____ Extract to read
Review: This book is a refreshing truthful insight in today's hopelessly biased political economy. Johnson's work puts a sledgehammer to the myriad mindless masses who actually believe the distorted and misleading lies they read and watch in the mainstream media. Perhaps the politically correct In Government We Trust congregation will make use of their eyes and witness what is really happening around them. Bravo Bravo Bravo to Paul Johnson.

Rating: 5 stars
Summary: History of the American People
Review: The book provided me with many new insights into our history and culture. So much so that I sent my copy to a relative in Europe, who unfortunately possesses a somewhat stereotyped attitude toward America. I highly recommend the book!

Rating: 4 stars
Summary: Breathtaking, Reactionary, Quirky, Lively
Review: Like other reviewers here, I was inadequately forwarned by the hints on the dust jacket, about Johnson's downright quirky--even reactionary--take on recent American history. The chapters before the 20th century, however, provide powerful perspective and sweep. Johnson has written a massive and very readable book about American history up to the Roaring 20's, with a wealth of lively stories about the fabric of American life.

But then comes the 20th century, with some astonishing historical interpretations by the author. To name a few, Professor Johnson finds Coolidge and Hoover to be among our finest presidents, while he can scarcely conceal his contempt for FDR. Truman was decent enough; how in the world did he ever come to be a Democrat? Kennedy and Johnson were mountebanks, and Carter a pathetic blunderer, while Nixon and Reagan were shining principled leaders, tragically misunderstood by liberal snipers. President Bush (the first) was an underappreciated footnote. Most recently, Clinton's administration should be remembered mainly for its "corruption" in Johnsons' view, a view which in this case is adumbrated by very little historical detail.

Despite the plainly political slant, I found an awful lot to like in the book, and plenty to be amused by. The book is a wellspring of anecdotes. It triggered many lively conversations among my friends--just as it apparently has among my fellow reviewers. Overall, this book is worth reading, if only to give your jaw-dropping muscles some exercise.
________
____ Records shown
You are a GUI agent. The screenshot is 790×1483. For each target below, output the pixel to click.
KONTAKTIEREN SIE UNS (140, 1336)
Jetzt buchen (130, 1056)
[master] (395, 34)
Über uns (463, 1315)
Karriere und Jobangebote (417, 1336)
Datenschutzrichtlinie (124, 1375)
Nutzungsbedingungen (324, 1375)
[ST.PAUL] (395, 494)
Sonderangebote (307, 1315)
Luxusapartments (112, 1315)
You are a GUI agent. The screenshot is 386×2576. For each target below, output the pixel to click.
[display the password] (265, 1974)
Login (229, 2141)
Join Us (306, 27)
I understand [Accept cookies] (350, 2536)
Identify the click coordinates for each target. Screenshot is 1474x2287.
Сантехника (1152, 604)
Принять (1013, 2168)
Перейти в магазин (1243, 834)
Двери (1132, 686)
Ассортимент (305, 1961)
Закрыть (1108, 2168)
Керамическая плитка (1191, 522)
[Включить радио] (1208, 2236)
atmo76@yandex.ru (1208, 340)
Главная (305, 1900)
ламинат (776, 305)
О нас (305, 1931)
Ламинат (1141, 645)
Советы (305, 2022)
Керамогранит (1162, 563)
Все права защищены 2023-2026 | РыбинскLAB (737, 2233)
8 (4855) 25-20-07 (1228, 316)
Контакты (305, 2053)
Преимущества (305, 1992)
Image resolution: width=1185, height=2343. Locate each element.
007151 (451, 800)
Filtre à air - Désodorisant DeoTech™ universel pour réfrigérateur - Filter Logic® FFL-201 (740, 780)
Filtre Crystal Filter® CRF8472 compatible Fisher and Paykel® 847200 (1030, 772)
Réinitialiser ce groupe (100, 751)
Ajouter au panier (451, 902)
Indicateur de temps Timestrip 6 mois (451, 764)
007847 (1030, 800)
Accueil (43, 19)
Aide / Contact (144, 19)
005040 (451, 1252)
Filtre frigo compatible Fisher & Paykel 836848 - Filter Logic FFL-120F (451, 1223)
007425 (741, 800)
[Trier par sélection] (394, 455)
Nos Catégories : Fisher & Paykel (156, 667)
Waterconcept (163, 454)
________
*Requirements*
Reproduce word for word the passage of the book reviews above between "Rating: 4 stars" and "of American life.", inclusive.

*Final result*
Rating: 4 stars
Summary: Breathtaking, Reactionary, Quirky, Lively
Review: Like other reviewers here, I was inadequately forwarned by the hints on the dust jacket, about Johnson's downright quirky--even reactionary--take on recent American history. The chapters before the 20th century, however, provide powerful perspective and sweep. Johnson has written a massive and very readable book about American history up to the Roaring 20's, with a wealth of lively stories about the fabric of American life.